▶ [Stored data entries]:
——

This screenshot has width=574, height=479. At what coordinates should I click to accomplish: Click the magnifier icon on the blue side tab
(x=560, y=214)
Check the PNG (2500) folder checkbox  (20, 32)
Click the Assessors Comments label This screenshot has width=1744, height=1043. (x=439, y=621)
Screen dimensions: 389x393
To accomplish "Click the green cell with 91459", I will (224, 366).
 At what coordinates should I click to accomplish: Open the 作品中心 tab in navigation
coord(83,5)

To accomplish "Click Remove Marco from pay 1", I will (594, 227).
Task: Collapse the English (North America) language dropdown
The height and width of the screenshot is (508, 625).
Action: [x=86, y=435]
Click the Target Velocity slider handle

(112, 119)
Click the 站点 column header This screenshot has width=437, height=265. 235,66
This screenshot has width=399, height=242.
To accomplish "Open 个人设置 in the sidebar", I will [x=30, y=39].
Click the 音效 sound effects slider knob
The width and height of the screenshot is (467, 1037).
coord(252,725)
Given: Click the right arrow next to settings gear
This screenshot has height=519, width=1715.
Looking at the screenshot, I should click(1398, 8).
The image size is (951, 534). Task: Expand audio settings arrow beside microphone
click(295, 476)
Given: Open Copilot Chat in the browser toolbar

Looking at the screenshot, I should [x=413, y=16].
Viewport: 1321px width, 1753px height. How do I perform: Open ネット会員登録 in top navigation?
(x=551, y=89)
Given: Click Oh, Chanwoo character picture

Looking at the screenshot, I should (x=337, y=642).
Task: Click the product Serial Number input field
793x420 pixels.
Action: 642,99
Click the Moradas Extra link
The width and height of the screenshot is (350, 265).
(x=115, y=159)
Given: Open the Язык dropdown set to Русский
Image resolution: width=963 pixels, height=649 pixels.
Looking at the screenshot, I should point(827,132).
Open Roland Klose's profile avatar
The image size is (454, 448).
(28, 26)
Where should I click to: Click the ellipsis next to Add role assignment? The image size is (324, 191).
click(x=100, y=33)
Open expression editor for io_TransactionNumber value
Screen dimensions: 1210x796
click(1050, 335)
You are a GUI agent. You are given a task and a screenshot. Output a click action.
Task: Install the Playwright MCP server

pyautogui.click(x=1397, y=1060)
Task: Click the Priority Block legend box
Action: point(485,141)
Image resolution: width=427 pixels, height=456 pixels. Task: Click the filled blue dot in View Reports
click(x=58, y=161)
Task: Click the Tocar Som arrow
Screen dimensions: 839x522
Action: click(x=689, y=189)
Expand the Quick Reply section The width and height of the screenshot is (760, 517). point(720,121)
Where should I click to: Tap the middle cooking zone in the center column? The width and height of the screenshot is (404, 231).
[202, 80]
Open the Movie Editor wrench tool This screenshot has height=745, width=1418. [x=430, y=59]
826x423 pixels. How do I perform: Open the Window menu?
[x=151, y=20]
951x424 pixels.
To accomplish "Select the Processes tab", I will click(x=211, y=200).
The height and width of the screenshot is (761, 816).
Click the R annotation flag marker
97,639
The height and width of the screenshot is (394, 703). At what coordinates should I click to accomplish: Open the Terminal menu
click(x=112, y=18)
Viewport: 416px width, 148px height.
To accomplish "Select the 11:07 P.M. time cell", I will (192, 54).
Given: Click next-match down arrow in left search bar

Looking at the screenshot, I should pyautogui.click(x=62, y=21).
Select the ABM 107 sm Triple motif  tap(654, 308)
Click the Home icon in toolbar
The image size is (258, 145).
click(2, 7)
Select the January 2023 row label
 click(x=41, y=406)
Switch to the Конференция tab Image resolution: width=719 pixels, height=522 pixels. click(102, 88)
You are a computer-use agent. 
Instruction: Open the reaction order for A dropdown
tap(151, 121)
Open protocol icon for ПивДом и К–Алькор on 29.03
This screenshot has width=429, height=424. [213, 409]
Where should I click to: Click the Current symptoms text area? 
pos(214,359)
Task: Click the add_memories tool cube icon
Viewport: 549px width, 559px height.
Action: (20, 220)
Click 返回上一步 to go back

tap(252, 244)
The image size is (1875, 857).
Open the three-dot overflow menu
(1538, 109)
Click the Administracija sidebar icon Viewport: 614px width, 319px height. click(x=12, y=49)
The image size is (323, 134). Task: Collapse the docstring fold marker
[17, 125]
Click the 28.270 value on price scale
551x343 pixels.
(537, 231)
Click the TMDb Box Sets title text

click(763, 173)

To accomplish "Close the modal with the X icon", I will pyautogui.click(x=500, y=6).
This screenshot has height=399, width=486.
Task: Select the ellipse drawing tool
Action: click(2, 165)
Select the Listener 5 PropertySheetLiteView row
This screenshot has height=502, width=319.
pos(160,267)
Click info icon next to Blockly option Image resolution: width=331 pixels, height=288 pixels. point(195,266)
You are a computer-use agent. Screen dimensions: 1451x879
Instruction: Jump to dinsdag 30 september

——

▶ [PROBLEM STATEMENT]:
Copy out each line of the data above, exactly, if it lies between the line holding "Open protocol icon" and the line holding "Click the Administracija", inclusive; copy no other line.

▶ [SOLUTION TO THIS PROBLEM]:
Open protocol icon for ПивДом и К–Алькор on 29.03
This screenshot has width=429, height=424. [213, 409]
Where should I click to: Click the Current symptoms text area? 
pos(214,359)
Task: Click the add_memories tool cube icon
Viewport: 549px width, 559px height.
Action: (20, 220)
Click 返回上一步 to go back

tap(252, 244)
The image size is (1875, 857).
Open the three-dot overflow menu
(1538, 109)
Click the Administracija sidebar icon Viewport: 614px width, 319px height. click(x=12, y=49)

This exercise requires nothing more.